Il contratto di servizio tra la Rai e il Ministero dello sviluppo economico, ovvero lo strumento che disciplina il servizio pubblico radiotelevisivo sul territorio della Repubblica italiana, è scaduto lo scorso 31 dicembre. Secondo l’articolo 36, entro il 1 luglio 2012 le parti avrebbero dovuto avviare le trattative per la stipula del contratto relativo al triennio 2013-2015.
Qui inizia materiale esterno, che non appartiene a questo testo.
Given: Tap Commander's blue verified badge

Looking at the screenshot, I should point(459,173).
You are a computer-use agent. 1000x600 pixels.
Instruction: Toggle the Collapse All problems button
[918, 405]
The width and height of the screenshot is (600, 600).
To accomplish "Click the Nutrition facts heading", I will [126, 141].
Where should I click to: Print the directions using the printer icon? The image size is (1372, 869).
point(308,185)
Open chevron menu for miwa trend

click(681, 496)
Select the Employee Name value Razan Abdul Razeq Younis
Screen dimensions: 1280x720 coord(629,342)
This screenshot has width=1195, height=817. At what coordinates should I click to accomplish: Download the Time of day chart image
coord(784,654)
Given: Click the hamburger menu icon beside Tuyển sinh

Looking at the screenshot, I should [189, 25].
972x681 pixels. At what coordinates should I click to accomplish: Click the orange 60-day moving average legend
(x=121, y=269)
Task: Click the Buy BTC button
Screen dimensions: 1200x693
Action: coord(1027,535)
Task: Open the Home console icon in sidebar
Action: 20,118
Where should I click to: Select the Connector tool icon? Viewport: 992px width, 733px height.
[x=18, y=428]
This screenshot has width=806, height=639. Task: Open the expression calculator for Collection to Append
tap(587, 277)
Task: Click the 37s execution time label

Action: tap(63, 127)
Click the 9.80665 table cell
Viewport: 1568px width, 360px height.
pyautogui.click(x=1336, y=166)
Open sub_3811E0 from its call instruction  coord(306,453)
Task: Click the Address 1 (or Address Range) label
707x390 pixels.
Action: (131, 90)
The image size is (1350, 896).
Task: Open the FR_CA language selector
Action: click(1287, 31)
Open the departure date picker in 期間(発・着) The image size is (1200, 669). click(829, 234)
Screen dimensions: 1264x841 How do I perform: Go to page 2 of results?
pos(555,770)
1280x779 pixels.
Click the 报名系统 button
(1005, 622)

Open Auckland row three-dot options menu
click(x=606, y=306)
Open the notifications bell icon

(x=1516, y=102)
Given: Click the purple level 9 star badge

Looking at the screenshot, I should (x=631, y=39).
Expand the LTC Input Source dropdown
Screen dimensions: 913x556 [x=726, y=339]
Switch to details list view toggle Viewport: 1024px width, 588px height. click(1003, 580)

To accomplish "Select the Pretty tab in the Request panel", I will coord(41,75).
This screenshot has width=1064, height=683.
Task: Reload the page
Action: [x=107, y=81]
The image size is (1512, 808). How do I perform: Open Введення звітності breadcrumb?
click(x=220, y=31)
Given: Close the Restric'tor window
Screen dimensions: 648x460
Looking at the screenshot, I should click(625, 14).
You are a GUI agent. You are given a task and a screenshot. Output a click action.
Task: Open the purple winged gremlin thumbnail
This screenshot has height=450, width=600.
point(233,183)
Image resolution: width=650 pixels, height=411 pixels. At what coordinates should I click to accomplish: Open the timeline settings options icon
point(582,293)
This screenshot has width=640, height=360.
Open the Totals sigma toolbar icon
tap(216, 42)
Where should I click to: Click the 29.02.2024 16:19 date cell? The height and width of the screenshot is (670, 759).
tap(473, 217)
Di fatto, soltanto giovedì scorso il consiglio di amministrazione della Rai, come si apprende da una nota diffusa dall’azienda, ha “esaminato lo stato del Contratto di Servizio 2013-2015”, ma di concreto non è trapelato nulla. È difficile comprendere l’assenza di concertazione con i soggetti interessati al futuro del servizio pubblico. “Stupisce che il ministero dello Sviluppo economico non abbia aperto il confronto ai contributi e alle proposte di associazioni, movimenti, realtà sociali,” si legge in una nota del segretario dell’Usigrai Vittorio di Trapani. “Per noi il modello resta quello degli altri Paesi europei dove i compiti e gli obiettivi del Servizio pubblico sono il frutto di un approfondito dibattito pubblico”.
A sua volta, il presidente dell’Associazione Produttori Televisivi Fabiano Fabiani ha dichiarato che “non si dovrebbero varare leggi di sistema o regolamenti senza prima aver ascoltato l’industria e i lavoratori che rappresentano quel sistema”. Rispetto al passato, questa situazione segna un passo indietro: lo stesso Fabiani sottolinea che sul contratto di servizio l’Apt non è stata ascoltata, “ed è la prima volta che accade in venti anni di vita dell’Associazione che rappresenta un’industria la cui promozione dovrebbe essere uno degli elementi che costituiscono la ragion d’essere della concessione”.